[Pixel coordinate grounding data]
____
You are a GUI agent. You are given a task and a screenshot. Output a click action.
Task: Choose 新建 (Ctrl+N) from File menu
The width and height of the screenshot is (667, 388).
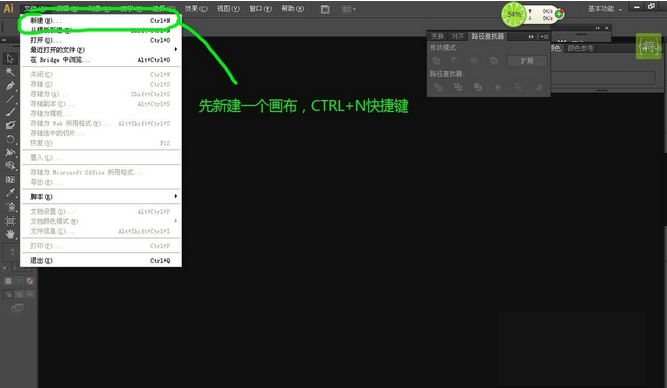tap(101, 20)
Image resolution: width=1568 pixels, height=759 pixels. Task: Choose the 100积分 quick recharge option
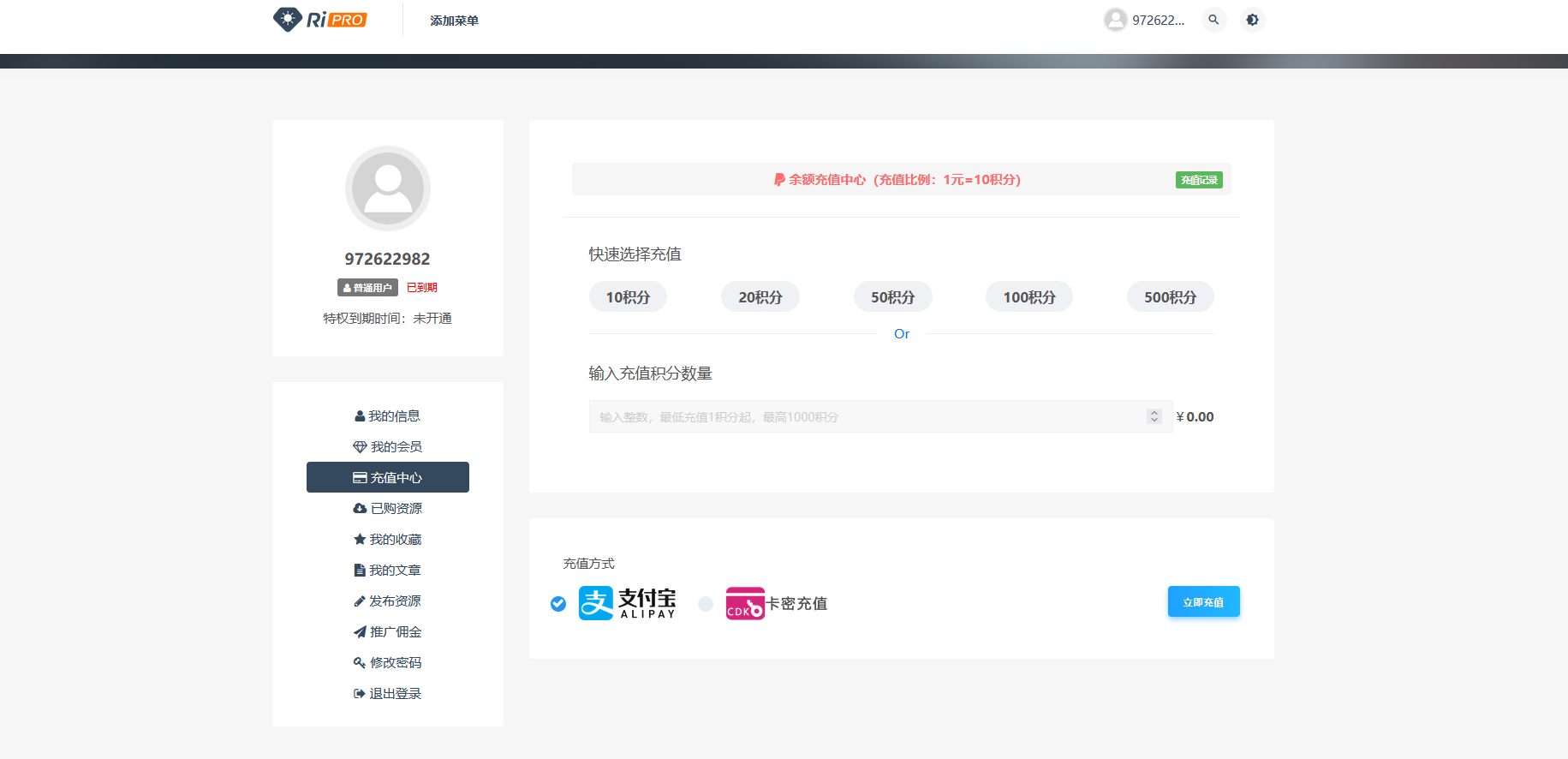tap(1028, 297)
____
WHAT IS BEING ASKED
Write the data out again exactly, but without its images.

RESULT FOR THIS EXERCISE
You are a GUI agent. You are given a task and a screenshot. Output a click action.
Task: Choose 新建 (Ctrl+N) from File menu
The width and height of the screenshot is (667, 388).
tap(101, 20)
Image resolution: width=1568 pixels, height=759 pixels. Task: Choose the 100积分 quick recharge option
tap(1028, 297)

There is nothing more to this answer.